Data records

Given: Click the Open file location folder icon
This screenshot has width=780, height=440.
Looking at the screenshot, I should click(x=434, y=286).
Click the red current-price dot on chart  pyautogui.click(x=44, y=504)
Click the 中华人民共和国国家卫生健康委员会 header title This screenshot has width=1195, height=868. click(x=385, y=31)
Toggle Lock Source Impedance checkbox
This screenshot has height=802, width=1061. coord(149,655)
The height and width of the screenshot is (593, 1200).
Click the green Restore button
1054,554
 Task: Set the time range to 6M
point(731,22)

### ACTIVITY:
Your task is to restate, word for word, the lines from the beginning of the records to the line with "Click the 中华人民共和国国家卫生健康委员会", inclusive.

### TASK ANSWER:
Given: Click the Open file location folder icon
This screenshot has width=780, height=440.
Looking at the screenshot, I should click(x=434, y=286).
Click the red current-price dot on chart  pyautogui.click(x=44, y=504)
Click the 中华人民共和国国家卫生健康委员会 header title This screenshot has width=1195, height=868. click(x=385, y=31)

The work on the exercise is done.